She was underage, and he did in fact rape her (I think you’re talking about the frat party scene, where Pinto takes Clorette Depasto up to his room while she is drunk, and a devil on one shoulder ends up dispatching the angel on the other shoulder). We know this because she later introduces Pinto to her parents (her father is the Mayor) as the boy who molested her, and says “we have to get married”, implying that she’s now pregnant.
But talking about TLAV as an “incel” movie basically ignores the fact that “incel” is really a step in teenage development that pretty much all guys go through. Once you start noticing girls, and get really self-conscious, and notice that you, yourself pretty much has all the looks and grace of a chimpanzee, and try to figure out how you, with all your handicaps, can compete with the cool bros (most of whom were in your stage a year or so ago) for the affections or even just the attention of girls - yeah, it’s hard not to go all incel-ish.
The key is to treat that phase as a phase, and get yourself (or someone you know) through it to the point that you can relate to women as people rather than as potential partners - even the ones you have some serious attraction towards.
TLAV ends with “Just Once” playing as the protagonist is driving away, his infatuation over. Does he generalize his experience to “all women are this way”? Or is this his step to realizing that there are a lot of fish in the sea and she’s not the one for him?
In Fast Times, Mike Damone gets Stacy Hamilton pregnant, but it’s her brother Brad who takes her to the clinic. Mark Ratner is pining for Stacy through the movie, and he does get mad at Damone for sleeping with Stacy and eventually “gets the girl” in the end - though, according to the postscript, they still haven’t “gone all the way yet.”
- SunUp, who watched entirely too many teen movies while growing up.
He does not rape her at the party: the angel (“I’m proud of you, Lawrence”) dispatches the devil (“You homo!”), then he leaves her at the mayor’s doorstep passed out in a shopping trolley. However, later we see them making out on the football field: “Before we go any further, there’s something I have to tell you. I lied to you. I’ve never done this before. — You never made out with a girl before? — No, I mean I’ve never done what I think we’re going to do in a minute. I sort of did once, but — That’s okay, Larry, neither have I. And, besides, I lied to you too. — Oh, yeah? What about? — I’m only thirteen.”
The Israeli movie was actually released a few months before Animal House, in Israel, at least. I have seen it, but am not sure how well it did in the U.S. market.
Ohmygod, I made it twenty seconds into that video. How could any director/casting professional/actor choose to have the creeper just stare unmoving, with his eyes and mouth open uncomfortably, at a schoolgirl.
And, get this, she doesn’t run away, and doesn’t spend the rest of the movie avoiding him when he keeps staring at her in school.
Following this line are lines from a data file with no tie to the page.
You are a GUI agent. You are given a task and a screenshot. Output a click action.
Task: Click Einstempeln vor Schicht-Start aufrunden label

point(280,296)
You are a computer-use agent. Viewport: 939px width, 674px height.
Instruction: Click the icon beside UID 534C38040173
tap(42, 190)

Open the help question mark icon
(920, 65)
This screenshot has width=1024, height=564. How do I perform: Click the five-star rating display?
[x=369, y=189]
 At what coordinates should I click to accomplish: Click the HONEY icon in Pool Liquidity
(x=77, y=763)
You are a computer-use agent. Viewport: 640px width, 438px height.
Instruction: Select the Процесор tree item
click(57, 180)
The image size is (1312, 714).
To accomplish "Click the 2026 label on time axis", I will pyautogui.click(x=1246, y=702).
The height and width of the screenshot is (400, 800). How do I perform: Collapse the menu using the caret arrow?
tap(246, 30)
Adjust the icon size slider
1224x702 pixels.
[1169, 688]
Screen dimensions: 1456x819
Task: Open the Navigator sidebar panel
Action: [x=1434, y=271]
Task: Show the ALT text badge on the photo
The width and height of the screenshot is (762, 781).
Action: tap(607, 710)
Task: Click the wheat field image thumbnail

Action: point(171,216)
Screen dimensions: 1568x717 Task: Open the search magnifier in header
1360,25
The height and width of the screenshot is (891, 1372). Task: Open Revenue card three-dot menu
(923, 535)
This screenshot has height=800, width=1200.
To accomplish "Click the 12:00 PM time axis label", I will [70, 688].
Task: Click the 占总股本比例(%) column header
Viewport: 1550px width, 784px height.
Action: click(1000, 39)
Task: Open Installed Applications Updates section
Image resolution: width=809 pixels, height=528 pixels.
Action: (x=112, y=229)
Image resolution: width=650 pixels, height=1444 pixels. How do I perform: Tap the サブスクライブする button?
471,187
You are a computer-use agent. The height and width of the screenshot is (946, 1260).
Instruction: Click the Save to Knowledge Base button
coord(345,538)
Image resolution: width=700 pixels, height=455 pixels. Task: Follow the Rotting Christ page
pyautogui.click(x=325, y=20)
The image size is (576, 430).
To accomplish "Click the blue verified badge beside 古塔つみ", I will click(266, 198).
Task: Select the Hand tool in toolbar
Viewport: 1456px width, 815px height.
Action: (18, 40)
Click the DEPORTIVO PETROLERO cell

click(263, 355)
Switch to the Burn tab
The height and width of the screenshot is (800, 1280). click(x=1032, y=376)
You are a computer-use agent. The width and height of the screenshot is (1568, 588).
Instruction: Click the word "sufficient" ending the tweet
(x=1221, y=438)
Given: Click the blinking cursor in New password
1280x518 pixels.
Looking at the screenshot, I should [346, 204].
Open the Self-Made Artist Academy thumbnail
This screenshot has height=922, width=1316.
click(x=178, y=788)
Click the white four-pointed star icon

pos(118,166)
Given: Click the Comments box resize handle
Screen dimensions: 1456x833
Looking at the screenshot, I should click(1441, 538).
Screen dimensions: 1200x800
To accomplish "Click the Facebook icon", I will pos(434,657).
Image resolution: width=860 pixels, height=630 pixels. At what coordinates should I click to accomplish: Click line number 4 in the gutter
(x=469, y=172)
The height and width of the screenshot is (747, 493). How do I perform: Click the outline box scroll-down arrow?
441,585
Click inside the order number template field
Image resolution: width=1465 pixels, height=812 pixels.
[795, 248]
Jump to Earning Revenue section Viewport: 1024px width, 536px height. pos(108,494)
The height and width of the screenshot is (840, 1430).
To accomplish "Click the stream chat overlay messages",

I keep seeing his slack, awkward, pervie expression…
I’m not going to get to sleep tonight.
[eta: I was so squicked out that I posted this immediately after I saw the beginning of that video, without watching the movie… which IS, after all, the POINT of this thread (read the title). But I didn’t know the movie had been discussed here…]
Yeah, that could be the fault of whoever put together the music video. I don’t know whether he comes across that way in the movie itself (and I don’t intend to watch it and find out).
I haven’t seen TLAV, but I have seen the Israeli film (it’s considered a classic here, for some reason), and the main character really is a bit of an incel.
The girl isn’t attracted to him. She’s attracted to his best friend, the handsome jock, which is why she has sex with him and not with the “hero”. But the main character thinks that if he’s nice to her, and consoles her, and does things for her, he’ll “win her over” and she’ll fall in love with him. And indeed, the girl is grateful, and does, in fact, sleep with him, but in the end, she just isn’t that into him, and goes back to his friend.
One interesting fact is that the Israeli original is a period piece, set 20 years earlier in the 1950s, while the American remake was set in the then-present day. I don’t know why they changed that.